Discover more from PulmCCM
Delay renal replacement in severe sepsis with acute kidney injury: IDEAL-ICU
Another large study suggests that there is no benefit to early initiation of renal replacement therapy (RRT) in patients with severe sepsis with septic shock and acute kidney injury (AKI). And many patients whose renal replacement was delayed recovered sufficient kidney function to avoid dialysis entirely.
Because AKI is associated with worse outcomes in critical illness, and restoration of more-normal lab values is widely assumed (incorrectly) to always be a good thing in itself, early renal replacement is the standard in many ICUs. Early studies were equivocal on the subject, suggesting possible benefits , no benefit, or harms associated with early RRT.
Then the 2017 AKIKI randomized trial showed no benefit from early RRT in AKI due to severe critical illness, among 620 patients at French centers. Almost half the patients in the delayed RRT group avoided dialysis altogether.

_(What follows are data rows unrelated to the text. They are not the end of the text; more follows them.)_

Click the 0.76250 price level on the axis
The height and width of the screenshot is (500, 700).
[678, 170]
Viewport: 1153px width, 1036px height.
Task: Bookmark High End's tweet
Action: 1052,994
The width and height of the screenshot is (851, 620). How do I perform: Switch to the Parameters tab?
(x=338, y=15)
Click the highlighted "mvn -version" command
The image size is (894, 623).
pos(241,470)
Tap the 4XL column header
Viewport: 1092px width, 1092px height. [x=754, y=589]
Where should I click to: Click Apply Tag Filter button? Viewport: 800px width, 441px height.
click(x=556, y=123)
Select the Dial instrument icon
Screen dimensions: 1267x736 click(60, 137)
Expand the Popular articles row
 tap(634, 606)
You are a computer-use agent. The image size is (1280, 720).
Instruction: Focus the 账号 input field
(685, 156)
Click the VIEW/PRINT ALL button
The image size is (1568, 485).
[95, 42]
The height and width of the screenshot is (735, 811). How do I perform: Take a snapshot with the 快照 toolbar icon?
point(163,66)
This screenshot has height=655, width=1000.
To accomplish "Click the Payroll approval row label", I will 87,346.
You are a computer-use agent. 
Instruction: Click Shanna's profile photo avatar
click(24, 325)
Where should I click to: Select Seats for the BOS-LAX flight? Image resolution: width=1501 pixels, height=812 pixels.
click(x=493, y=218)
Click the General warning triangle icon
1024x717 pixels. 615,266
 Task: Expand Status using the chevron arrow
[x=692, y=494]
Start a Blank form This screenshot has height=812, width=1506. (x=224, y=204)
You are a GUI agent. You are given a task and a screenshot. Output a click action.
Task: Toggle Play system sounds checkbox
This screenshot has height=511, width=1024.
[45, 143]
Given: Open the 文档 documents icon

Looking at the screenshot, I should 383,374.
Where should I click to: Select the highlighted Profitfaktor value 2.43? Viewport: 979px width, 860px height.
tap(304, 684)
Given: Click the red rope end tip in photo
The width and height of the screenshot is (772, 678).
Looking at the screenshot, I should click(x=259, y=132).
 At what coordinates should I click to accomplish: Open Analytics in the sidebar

Only 30% received continuous renal replacement therapy (CRRT) -- the French appear more inclined to use conventional hemodialysis in patients on vasopressors, compared to the tendency toward use of CRRT in patients with shock in U.S. ICUs.
IDEAL-ICU: Delaying RRT in AKI from Sepsis May Be Beneficial
The work of a separate group of French investigators bolsters the argument that early RRT does not help patients with septic shock and AKI, as compared to delaying RRT. The findings of their IDEAL-ICU trial were published in the New England Journal of Medicine.
Patients with septic shock and severe acute kidney injury (creatinine 3x baseline or oliguria/anuria) were randomized to either undergo RRT within 12 hours, or after at least 48 hours. All patients were on vasopressors and ~90% were mechanically ventilated. Those requiring immediate RRT (for severe hyperkalemia, severe acidosis, etc.) were excluded.
At 90 days, 54% of those in the delayed-RRT group had died, compared to 58% of those in the early-RRT group.
Authors had intended to randomize 864 patients, but after analysis of the first 488, the trial was stopped early for futility.
More than a third of those in the delayed-RRT group recovered renal function and avoided dialysis/CRRT. About one in six patients in the delayed-RRT group required emergency RRT, usually for hyperkalemia.
Like the AKIKI trial, directly extrapolating the findings of IDEAL-ICU from France to the U.S. may be premature. French physicians had the option of using peritoneal dialysis or hemodialysis on study patients, instead of CRRT. In many U.S. centers, CRRT is standard for patients in shock on vasopressors.
That said, given the robustness of IDEAL-ICU's findings, along with AKIKI, it seems highly unlikely that early CRRT would improve outcomes over delayed RRT, either. In the absence of anuria or other indications for urgent renal replacement therapy, closely observing for at least 48 hours to await return of kidney function seems most appropriate for most critically ill patients with AKI.